La parole d'or


La douleur sourde et pulsatile qui martèle mes tempes, chasse peu à peu la brume de mon sommeil agité. Mes sourcils se froncent à mesure que mes sens se réveillent.

Rien. Je ne reconnais rien, ni l'odeur, ni le touché des draps. Je me redresse vivement et inspire profondément avant de me laisser tomber sur l'oreiller.

Quelle idiote je suis chez Ezio.

Cette pensée ravive immédiatement les souvenirs de la veille qui alimentent le brasier de mon désir de vengeance.

Je vais leur faire regretter de s'en être pris à Nonna et moi.

D'un pas décidé je pars me laver puis me prépare avant de rejoindre Ezio dans le salon.

Dos à moi et face à la fenêtre, son attention est accaparée par son interlocuteur au téléphone.

— Je t'ai dit que j'en prenais la responsabilité. Je n'ai qu'une parole. Elle ne sera pas un problème... Oui je sais sinon on fera à ta manière. Oui... okay bye.

— A qui tu parlais ?

Ezio se retourne, sourcils arqués et bouche légèrement ouverte ne m'ayant visiblement pas entendu descendre.

— A mon père, rien d'important.

— Vous parliez de moi ?

— Oui mais t'inquiètes, je contrôle la situation. Comment tu te sens ?

— Je vais si bien que j'aimerais te parler de ma vengeance.

— Ta vengeance ? me demande-t-il en fronçant les sourcils.

— Ne me dis pas que ça t'étonne.

— Non, je suis juste surpris que tu en sois à ce stade aussi vite.

— Je n'ai plus rien Ezio. Je ne peux que en être à ce stade si je veux avancer, à rien ne va me servir de rester au fond du lit.

— Vas-y je t'écoute. répond-il, ses yeux ancrés dans les miens, l'épaule appuyée contre la fenêtre.

— Je veux intégrer la mafia. affirmé-je.

J'entends alors pour la première fois le rire d'Ezio.

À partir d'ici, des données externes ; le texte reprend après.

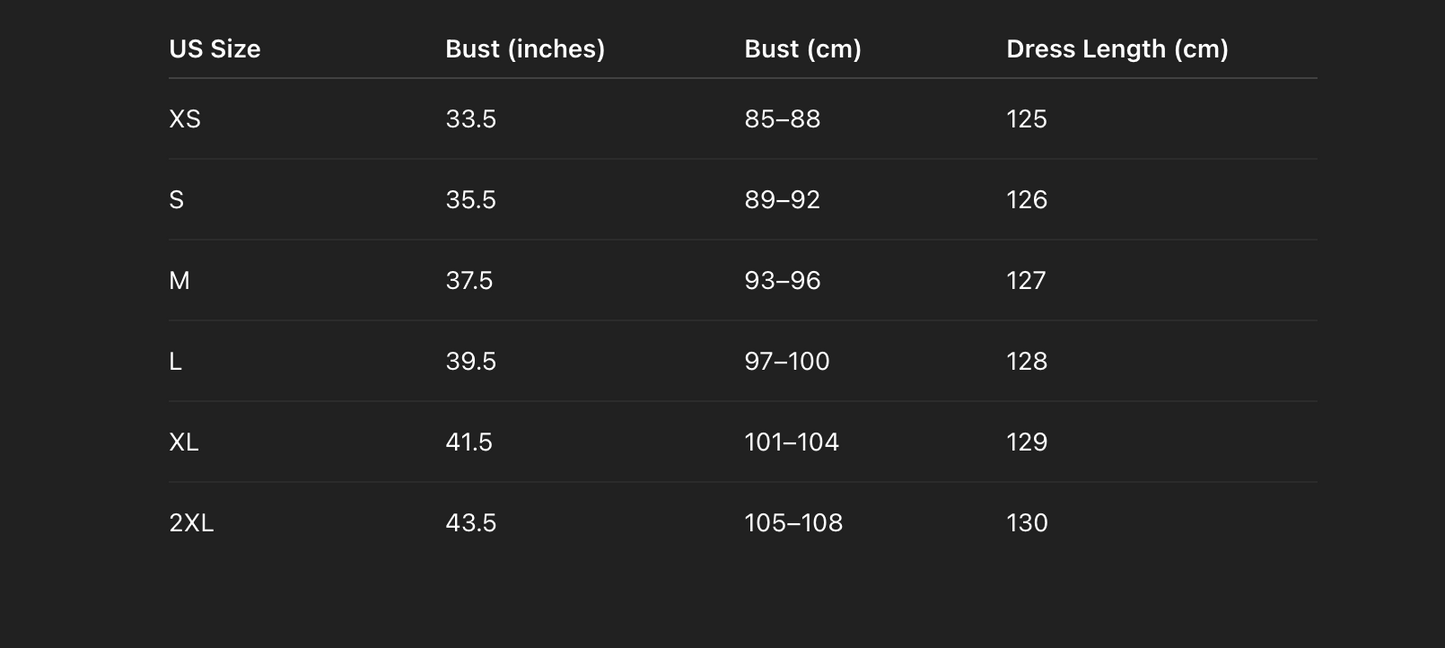Select the XL size cell
Image resolution: width=1445 pixels, height=648 pixels.
(184, 442)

L'instant se suspend de cet éclat franc, spontané et chaleureux. Sans s'en rendre compte, il fait chavirer mon cœur dans un tourbillon de désirs naissants. Se délie dans les profondeurs de mon âme, une envolée enivrante de papillons qui éveille une cascade de sensation insoupçonnée.

Mais qu'est-ce-que tu fous May ressaisis-toi !

Ne voulant pas le laisser entrevoir la naissance de cette vulnérabilité désarmante, je reprends discrètement mes esprits puis m'éclaircis la gorge.

— Pardon mais on n'intègre pas la mafia, soit on l'est par le sang soit on la marie mais on n'en devient pas membre comme ca, c'est pas l'armée. répond Ezio d'une manière naturelle qui m'indique, à mon plus grand soulagement, qu'il n'a rien discerné de mes pensées.

— Je mériterai ma place. Laissez-moi vous prouver que je peux en faire partie.

A Ezio maintenant de se racler la gorge.

— Ecoute ce n'est pas si simple, laisse-moi en parler avec mon père avant.  

Comme s'il l'avait entendu, le ding de l'ascenseur nous interpelle. Sous nos yeux arrondis sort un homme d'une soixantaine d'années, charismatique, à la ressemblance évidente avec Ezio. Les mêmes yeux intenses, il porte une barbe de trois jours, bien taillée, poivre et sel faisant écho à ses cheveux coupés court.

— Bonjour mon fils et... May je suppose ? entame t-il, mains dans les poches, en marchant vers nous d'une démarche si confiante qu'on croirait que le monde lui appartient.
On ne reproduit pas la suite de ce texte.